Proof of Concept Attacks

All routers we tested had serious security issues. The following examples illustrate the kind of problems we encountered.

ASUS RT-AC66U

For the ASUS RT-AC66U, insufficient bounds checking and the inability to disable network services allowed us to execute arbitrary code with the same permissions as the vulnerable application, which happened to be root.

From its hardened state, with or without USB storage attached, the RT-AC66U runs an ACSD service on port TCP/5916. The ACSD service runs by default and cannot be disabled. The service is vulnerable to multiple buffer overflow attacks during the command processing routine (CVE-2013-4659). An attacker can connect to the ACSD service and submit a command string that is larger than the program's fixed-length buffer, corrupt the call stack, and change the execution flow of the program by overwriting adjacent memory. The result is the execution of attacker-controlled code. For the attack to succeed, we utilized ROP to circumvent stack randomization and MIPS system cache incoherency (Figure 5).

Figure 5: RT-AC66U ROP chain.

To create a coherent CPU data cache, our payload utilizes a call to a blocking function, sleep(). We call sleep by first using gadget number one to load the constant value 1 into the argument zero ($a0) register, and then gadget two to load the $t9 register with the address of the sleep function. Gadget two wraps up by jumping to register $t9, which forces a CPU context switch on the target system. The context switch flushes the data cache to RAM.

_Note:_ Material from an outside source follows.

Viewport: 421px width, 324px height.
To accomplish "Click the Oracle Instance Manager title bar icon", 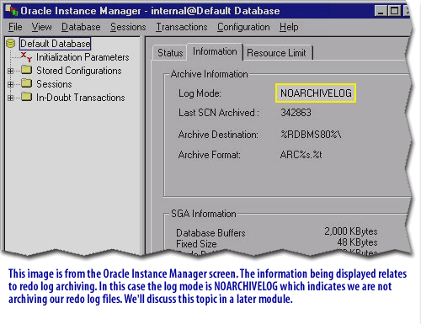I will (x=12, y=10).
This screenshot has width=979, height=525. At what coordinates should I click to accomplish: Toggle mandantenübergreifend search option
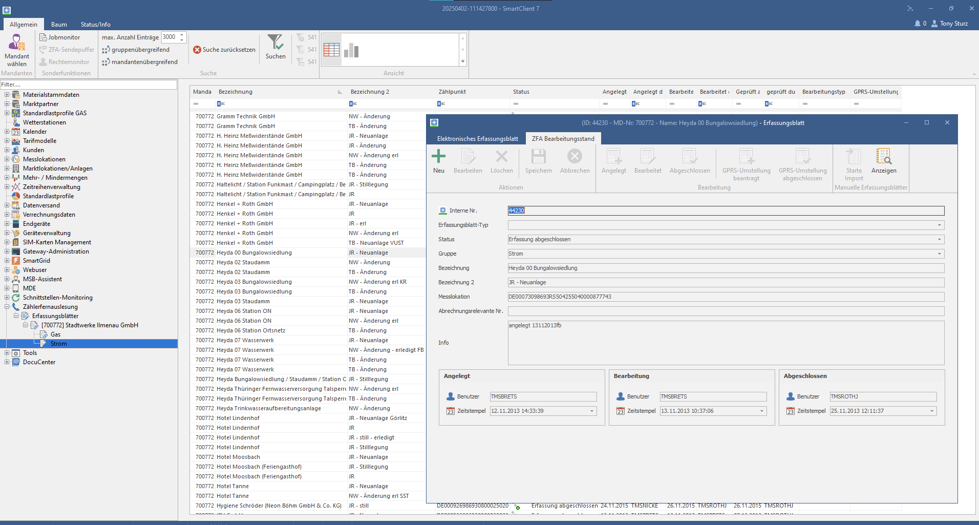[140, 62]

Next, we use gadget three to adjust the stack pointer register ($sp) to point to our shellcode by adding a constant value to the $sp register and storing the result in the $a1 register. Finally, we use gadget four to direct the program's execution to the $t9 register, which points to our custom shellcode that, when executed, starts an unauthenticated Telnet server by calling the system() function located in the standard C library (Figure 6).

Figure 6: RT-AC66U shellcode.

ASUS RT-N56U

The RT-AC66U again demonstrates how insufficient bounds checking and the router administrators' inability to disable network services allows an attacker to execute arbitrary code with root permissions.

From its hardened state, the RT-N56U runs an HTTP server on port TCP/80. The HTPPD service runs by default for the purpose of router management and cannot be disabled.The HTTPD service is vulnerable to multiple buffer overflow attacks during the command processing routine (CVE-2013-6343) of the media application configuration and installation process. In a fashion similar to how ACSD was exploited, an attacker can connect to the HTTPD service and submit a command string that is larger than the program's fixed-length buffer. Upon doing so, the attacker will have corrupted the web server's call stack and altered the execution flow of the program.

Like the RT-AC66U, the RT-N56U exploit utilizes ROP to circumvent stack randomization (Figure 7). At the time of code execution, the RT-N56U has already performed a context switch and written the CPU data cache to RAM, so a call to a blocking function such as sleep() is not necessary. Because of this, the RT-N56U exploit utilizes a call to the sched_yield() function, which relinquishes the CPU to a ready-to-run process (if one exists) with a greater than or equal to execution priority of the HTTPD process. As with the ACSD exploit, we used a series of ROP gadgets to perform this function call.

Figure 7: RT-N56U shellcode.

Our attack payload then uses several more ROP gadgets to align the stack and direct the program's execution to our custom shellcode residing in the program's memory. Upon execution, the exploited router creates a network socket, connects back to the attacker's machine on TCP/31337 (Figure 8), and executes a root system shell. We now have the ability to interface directly with the underlying Linux operating system running on the RT-N56U router (Figure 9). The proof of concept code demonstrated in Figure 8 can be found at the Hak42 InfoSec security blog [2].

Figure 8: Exploiting the RT-N56U router.

Figure 9: Interacting with the RT-N56U root shell.